- **TASK BRIEF**
Look through the data below for the line with "Image resolution: width=375, height=2151." and the line with "Spécial jeunesse (108, 1642)", then output those two and all lines in between, exactly as written.

(Stored records)
——

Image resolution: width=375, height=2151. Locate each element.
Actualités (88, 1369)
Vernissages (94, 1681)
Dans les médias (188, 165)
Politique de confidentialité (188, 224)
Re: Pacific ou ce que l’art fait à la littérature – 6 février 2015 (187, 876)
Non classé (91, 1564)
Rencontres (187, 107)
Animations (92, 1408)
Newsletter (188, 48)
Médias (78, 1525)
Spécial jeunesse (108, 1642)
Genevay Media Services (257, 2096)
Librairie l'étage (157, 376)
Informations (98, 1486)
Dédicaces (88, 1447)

——

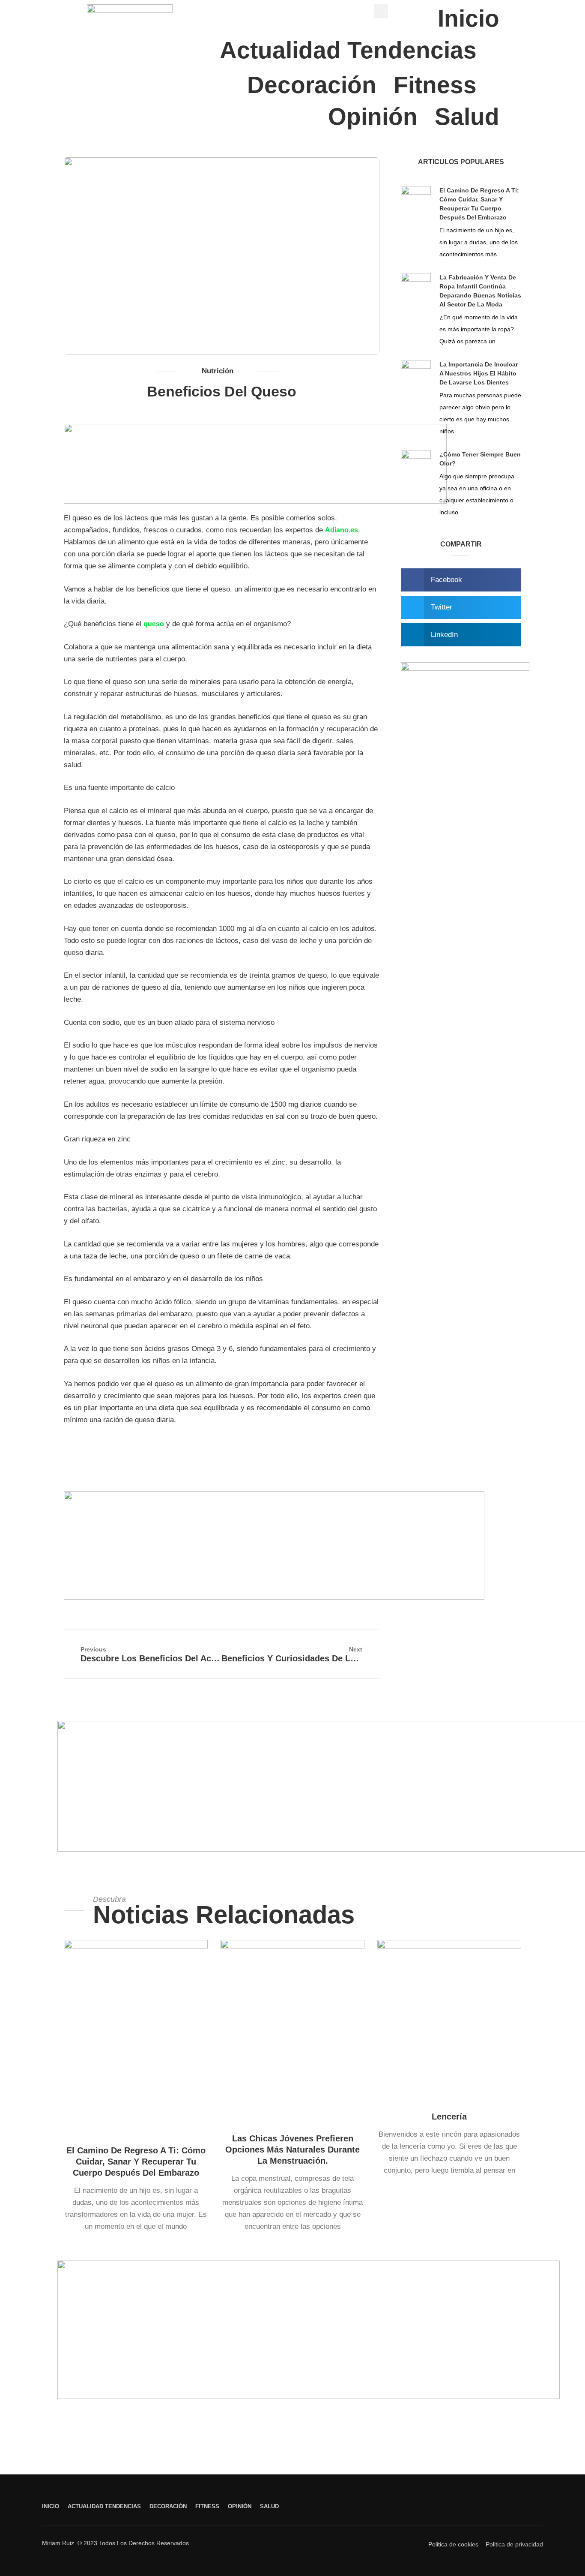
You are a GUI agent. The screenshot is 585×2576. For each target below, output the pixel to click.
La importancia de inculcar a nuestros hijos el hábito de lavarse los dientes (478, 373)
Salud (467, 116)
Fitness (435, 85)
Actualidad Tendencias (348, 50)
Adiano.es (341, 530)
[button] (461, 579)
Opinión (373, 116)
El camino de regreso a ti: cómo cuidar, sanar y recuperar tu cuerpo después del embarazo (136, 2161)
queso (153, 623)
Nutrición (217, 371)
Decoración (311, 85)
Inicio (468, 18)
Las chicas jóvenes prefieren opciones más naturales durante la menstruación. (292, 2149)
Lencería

——

- **ANSWER TO THIS PROBLEM**
Image resolution: width=375, height=2151. Locate each element.
Actualités (88, 1369)
Vernissages (94, 1681)
Dans les médias (188, 165)
Politique de confidentialité (188, 224)
Re: Pacific ou ce que l’art fait à la littérature – 6 février 2015 (187, 876)
Non classé (91, 1564)
Rencontres (187, 107)
Animations (92, 1408)
Newsletter (188, 48)
Médias (78, 1525)
Spécial jeunesse (108, 1642)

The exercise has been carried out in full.